By the time of Kennedy's assassination, Americans were looking at world events with a more jaundiced eye. The movement from Kennedy to Watergate, from suspicion to outright guilt, was accompanied by a corollary shift in media perception. The United States government was directly portrayed as the enemy—no longer intuited as it had been in the oblique, coded films of the 1950s. Robert Redford and Warren Beatty made films—All the President's Men, Three Days of the Condor, and The Parallax View —that capitalized on the suspicion of government that Watergate fostered in the public.
It wasn't until the release of Oliver Stone's JFK that conspiracy theories made a reentry into the mainstream. Shortly thereafter, the phenomenally popular TV series The X-Files, a compendium of all things conspiratorial—properly sanitized for middle-class sensibilities—made its auspicious debut in 1992. For a generation to whom the likelihood of UFOs outweighed their belief in the continuance of social security into their dotage; for whom the McCarthy Era was history, Watergate but a distant, childhood memory, and JFK's murder the watershed in their parents' history, conspiracy theories received a fresh airing, albeit heavy on the exotic and entirely free of racism, xenophobia, and government malfeasance. The show's success triggered a national obsession for all things conspiratorial, and a slew of books, films, and real-life TV programming made the rounds. There was even a film titled Conspiracy Theory starring the popular actor Mel Gibson as a paranoid cabby whose suspicions turn out to be utterly justified.

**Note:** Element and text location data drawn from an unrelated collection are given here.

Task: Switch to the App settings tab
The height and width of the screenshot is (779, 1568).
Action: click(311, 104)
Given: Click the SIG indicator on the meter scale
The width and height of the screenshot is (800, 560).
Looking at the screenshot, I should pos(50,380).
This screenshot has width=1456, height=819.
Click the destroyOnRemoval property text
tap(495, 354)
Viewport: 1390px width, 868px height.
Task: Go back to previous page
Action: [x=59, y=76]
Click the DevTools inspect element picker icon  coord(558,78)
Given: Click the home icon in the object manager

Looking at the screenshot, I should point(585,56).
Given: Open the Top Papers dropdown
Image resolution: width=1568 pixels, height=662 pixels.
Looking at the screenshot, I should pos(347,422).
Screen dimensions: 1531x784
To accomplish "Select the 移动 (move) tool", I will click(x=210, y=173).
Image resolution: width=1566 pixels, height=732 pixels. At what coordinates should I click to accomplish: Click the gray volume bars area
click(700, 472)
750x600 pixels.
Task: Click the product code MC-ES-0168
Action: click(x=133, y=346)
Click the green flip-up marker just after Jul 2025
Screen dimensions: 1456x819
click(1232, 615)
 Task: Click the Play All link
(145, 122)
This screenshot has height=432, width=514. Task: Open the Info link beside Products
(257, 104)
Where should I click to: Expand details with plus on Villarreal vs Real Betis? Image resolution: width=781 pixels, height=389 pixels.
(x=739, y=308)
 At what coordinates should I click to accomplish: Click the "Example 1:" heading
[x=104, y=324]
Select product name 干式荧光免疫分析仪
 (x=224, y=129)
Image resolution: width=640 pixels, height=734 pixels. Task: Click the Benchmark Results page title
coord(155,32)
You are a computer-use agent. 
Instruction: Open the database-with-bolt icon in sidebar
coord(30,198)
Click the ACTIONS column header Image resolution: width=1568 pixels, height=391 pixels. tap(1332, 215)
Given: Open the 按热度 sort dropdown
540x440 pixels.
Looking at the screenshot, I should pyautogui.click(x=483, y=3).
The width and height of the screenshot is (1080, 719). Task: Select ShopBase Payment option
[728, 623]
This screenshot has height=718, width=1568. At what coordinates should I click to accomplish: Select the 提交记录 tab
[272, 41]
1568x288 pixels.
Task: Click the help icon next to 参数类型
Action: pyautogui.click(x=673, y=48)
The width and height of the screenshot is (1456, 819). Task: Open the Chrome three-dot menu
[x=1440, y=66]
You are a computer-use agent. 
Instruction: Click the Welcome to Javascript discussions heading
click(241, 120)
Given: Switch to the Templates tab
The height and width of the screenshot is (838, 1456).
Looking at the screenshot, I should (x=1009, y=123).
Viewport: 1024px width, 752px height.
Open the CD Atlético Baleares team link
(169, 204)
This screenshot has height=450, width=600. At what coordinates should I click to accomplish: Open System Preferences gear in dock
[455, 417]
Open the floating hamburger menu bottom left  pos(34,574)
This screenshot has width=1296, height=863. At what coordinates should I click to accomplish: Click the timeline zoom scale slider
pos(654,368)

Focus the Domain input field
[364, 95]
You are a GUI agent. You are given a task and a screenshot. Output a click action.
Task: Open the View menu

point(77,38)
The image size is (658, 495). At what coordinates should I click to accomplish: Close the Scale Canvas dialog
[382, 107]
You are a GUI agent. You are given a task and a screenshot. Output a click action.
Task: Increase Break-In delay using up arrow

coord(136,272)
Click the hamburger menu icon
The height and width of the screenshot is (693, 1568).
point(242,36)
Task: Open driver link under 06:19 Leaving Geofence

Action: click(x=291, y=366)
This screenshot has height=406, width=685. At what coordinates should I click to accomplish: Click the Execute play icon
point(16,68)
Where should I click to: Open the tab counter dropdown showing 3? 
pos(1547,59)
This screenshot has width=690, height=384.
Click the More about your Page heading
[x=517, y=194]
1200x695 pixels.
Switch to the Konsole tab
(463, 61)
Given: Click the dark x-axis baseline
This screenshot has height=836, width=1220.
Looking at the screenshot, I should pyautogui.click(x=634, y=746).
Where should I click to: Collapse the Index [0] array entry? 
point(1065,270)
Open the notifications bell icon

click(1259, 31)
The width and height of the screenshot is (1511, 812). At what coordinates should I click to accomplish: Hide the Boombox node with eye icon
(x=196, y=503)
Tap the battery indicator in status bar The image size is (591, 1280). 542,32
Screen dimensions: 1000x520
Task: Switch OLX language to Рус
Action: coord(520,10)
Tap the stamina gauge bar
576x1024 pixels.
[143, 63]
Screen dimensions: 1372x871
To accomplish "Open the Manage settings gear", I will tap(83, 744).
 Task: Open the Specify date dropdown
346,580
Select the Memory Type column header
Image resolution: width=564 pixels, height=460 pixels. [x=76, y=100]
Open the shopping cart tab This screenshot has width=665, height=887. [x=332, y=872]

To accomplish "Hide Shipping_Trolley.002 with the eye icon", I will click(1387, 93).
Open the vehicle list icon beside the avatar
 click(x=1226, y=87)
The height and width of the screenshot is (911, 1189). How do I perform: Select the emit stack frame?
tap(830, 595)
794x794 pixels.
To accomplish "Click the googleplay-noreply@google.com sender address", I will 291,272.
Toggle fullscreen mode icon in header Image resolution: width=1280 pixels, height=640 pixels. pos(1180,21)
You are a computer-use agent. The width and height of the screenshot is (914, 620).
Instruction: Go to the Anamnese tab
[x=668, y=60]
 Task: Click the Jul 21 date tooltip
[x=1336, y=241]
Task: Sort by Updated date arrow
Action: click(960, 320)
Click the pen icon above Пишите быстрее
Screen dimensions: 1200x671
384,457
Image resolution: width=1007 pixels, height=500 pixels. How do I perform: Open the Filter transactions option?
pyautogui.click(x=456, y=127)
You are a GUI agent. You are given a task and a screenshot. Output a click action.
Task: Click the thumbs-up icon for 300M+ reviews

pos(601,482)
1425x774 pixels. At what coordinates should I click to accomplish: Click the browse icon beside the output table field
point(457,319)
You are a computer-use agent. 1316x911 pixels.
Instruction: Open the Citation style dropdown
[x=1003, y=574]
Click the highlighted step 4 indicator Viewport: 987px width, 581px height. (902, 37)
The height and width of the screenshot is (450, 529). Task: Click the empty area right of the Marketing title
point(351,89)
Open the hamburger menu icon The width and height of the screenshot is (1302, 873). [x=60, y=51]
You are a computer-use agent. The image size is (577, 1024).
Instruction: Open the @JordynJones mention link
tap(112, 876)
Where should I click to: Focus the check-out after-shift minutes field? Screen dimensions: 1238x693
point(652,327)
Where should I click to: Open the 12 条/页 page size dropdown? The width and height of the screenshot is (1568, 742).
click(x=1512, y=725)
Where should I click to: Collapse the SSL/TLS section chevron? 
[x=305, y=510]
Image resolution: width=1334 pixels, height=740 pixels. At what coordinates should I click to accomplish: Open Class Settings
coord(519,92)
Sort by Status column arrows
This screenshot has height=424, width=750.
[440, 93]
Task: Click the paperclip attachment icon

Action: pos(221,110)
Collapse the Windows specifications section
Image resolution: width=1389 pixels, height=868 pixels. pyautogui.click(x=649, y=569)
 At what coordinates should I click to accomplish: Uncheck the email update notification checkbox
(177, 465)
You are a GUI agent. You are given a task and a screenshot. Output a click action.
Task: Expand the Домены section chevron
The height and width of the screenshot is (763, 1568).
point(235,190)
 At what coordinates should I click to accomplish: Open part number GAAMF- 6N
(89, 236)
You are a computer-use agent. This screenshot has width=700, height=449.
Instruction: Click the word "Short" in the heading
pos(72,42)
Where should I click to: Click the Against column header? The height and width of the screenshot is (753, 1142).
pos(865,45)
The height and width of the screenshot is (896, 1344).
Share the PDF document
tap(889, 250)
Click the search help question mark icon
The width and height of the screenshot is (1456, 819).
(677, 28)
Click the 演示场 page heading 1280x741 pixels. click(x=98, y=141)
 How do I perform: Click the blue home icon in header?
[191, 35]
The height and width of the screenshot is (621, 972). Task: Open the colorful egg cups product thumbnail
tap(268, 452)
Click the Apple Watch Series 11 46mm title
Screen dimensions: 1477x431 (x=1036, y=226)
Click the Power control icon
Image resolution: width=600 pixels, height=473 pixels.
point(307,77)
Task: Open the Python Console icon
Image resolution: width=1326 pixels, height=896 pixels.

By their very nature conspiracy theories are difficult to prove, and this fact in and of itself largely explains their popularity. They inhabit a netherworld where truth and fiction mingle together in an endless dance of fact and supposition. They tantalize, for within this symbiosis explanations are set forth. After all, it is easier to acknowledge a villain than to accept a meaningless absurdity. Therefore, as the world grows increasingly complex, it is likely that conspiracy theories will continue, like the game of telephone mentioned earlier, to mutate and multiply—serving a variety of agendas. Their presence in the cultural zeitgeist, however, is no longer assailable: paranoia is the mainstream.
—Michael J. Baers
Further Reading:
Allen, Gary. None Dare Call It Conspiracy. Seal Beach, Concord Press, 1971.
Bramley, William. Gods of Eden. New York, Avon Books, 1989.
Epperson, A. Ralph. The Unseen Hand: An Introduction to the Conspiratorial View of History. Tucson, Publius Press, 1985.
Griffin, G. Edward. The Creature from Jekyll Island. Appleton, American Opinion, 1994.
Moench, Doug. The Big Book of Conspiracies. New York, Paradox Press, 1995.
Mullins, Eustace. The World Order: A Study in the Hegemony of Parasitism. Staunton, Ezra Pound Institute of Civilization, 1985.
Quigley, Carrol. Tragedy and Hope. New York, MacMillan, 1966.
Ravenscraft, Trevor. The Spear of Destiny. New York, G. P. Putnam'sSons, 1973.
Ridgeway, James. Blood in the Face. New York, Thunder's Mouth Press, 1990.
Still, William. New World Order: The Ancient Plan of Secret Societies. Lafayette, Huntington House Publishers, 1990.